» Data for this task

****************

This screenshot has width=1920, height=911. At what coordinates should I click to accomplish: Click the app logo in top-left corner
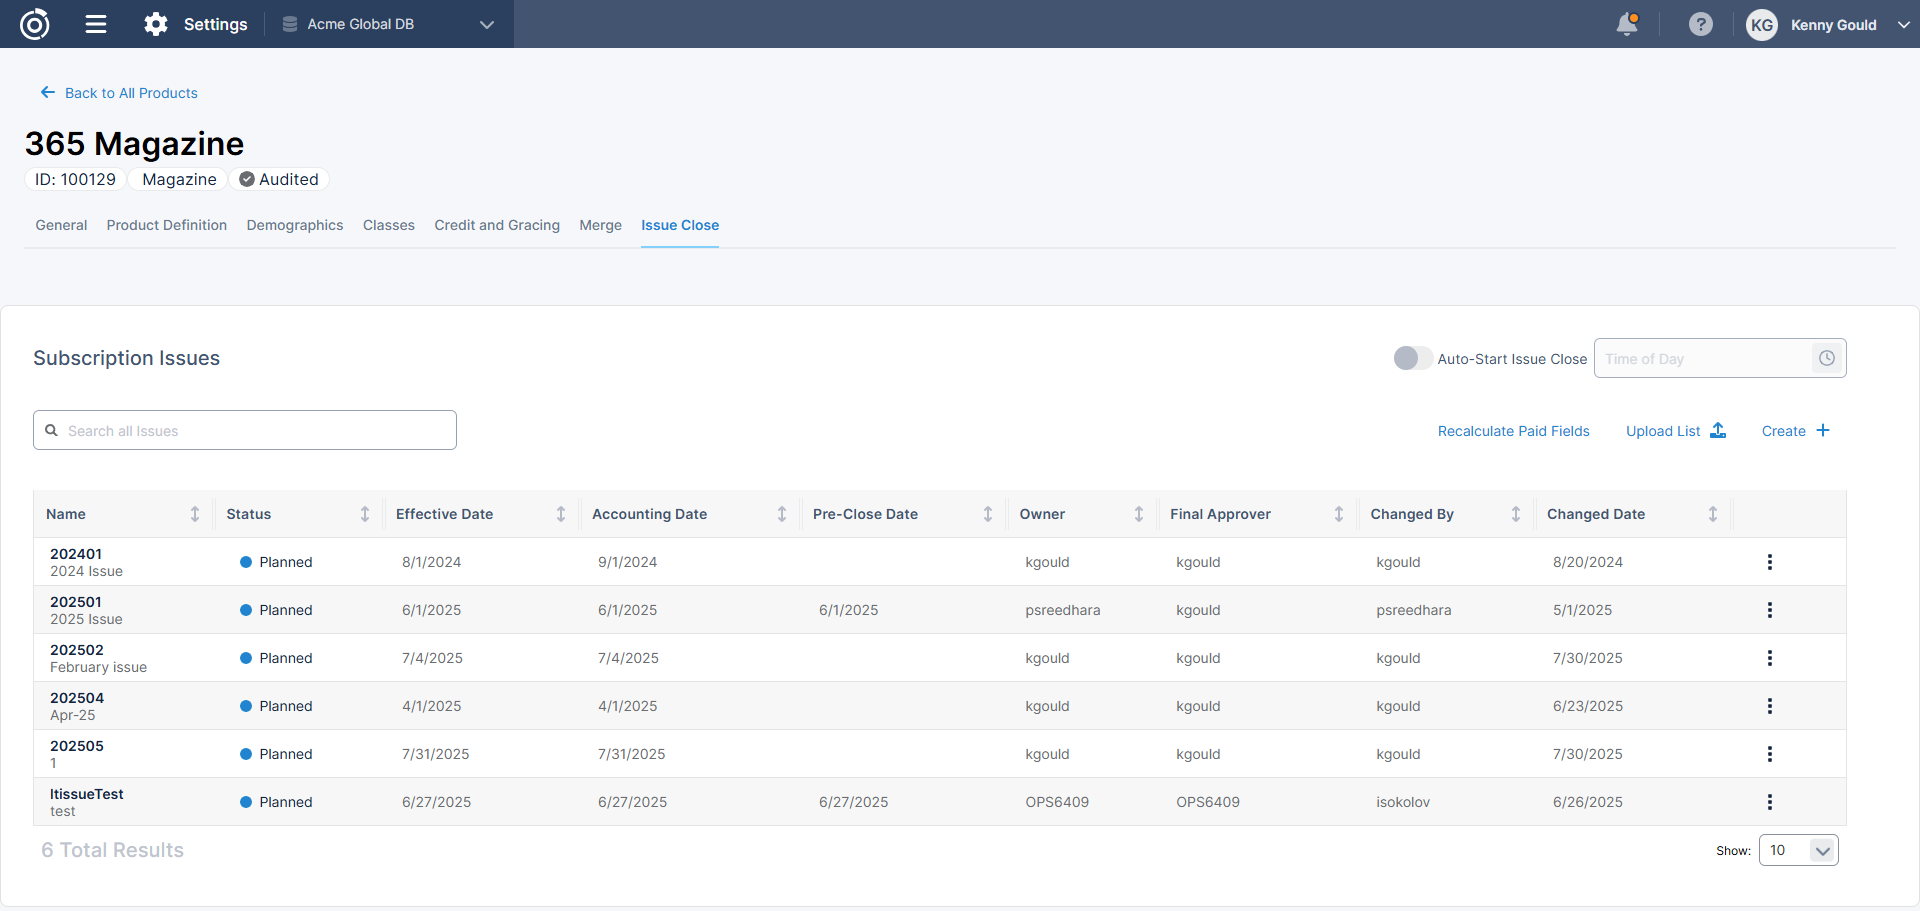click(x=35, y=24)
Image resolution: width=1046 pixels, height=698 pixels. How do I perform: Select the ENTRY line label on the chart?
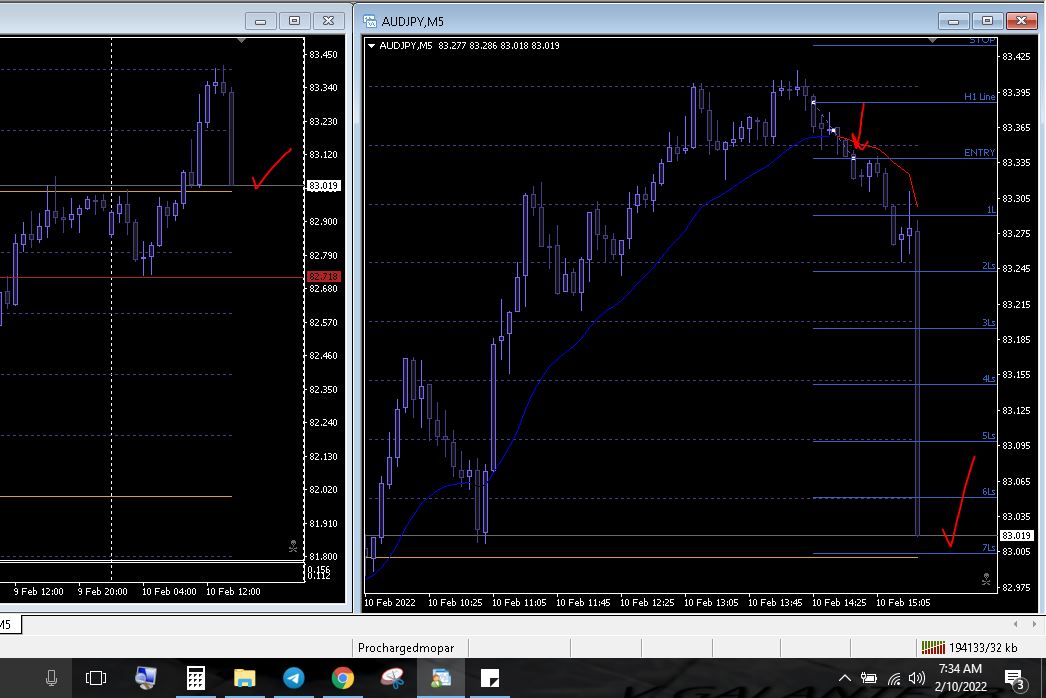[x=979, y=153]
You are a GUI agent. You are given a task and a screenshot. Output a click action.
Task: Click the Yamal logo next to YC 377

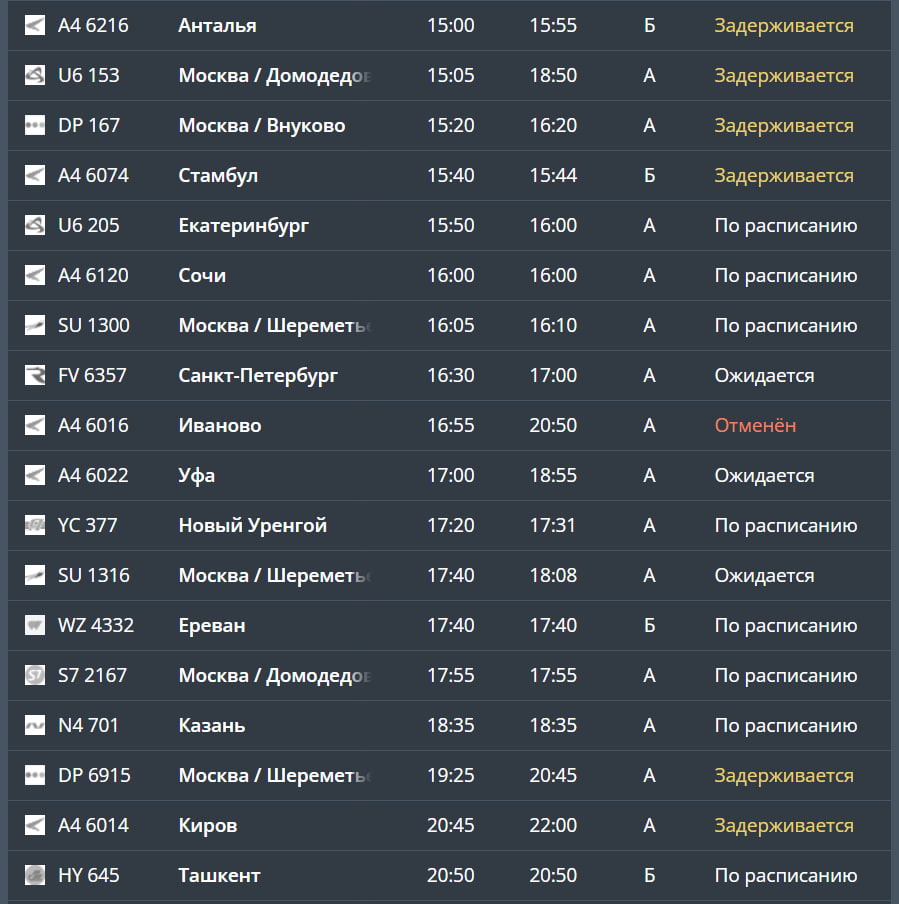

****************

» Work required
Pictures must not appear in the copy, which must otherwise match the listing exactly.

» Output for this exercise
This screenshot has width=1920, height=911. At what coordinates should I click to accomplish: Click the app logo in top-left corner
click(x=35, y=24)
Image resolution: width=1046 pixels, height=698 pixels. How do I perform: Select the ENTRY line label on the chart?
[x=979, y=153]
You are a GUI agent. You are given a task and a screenshot. Output a click action.
Task: Click the Yamal logo next to YC 377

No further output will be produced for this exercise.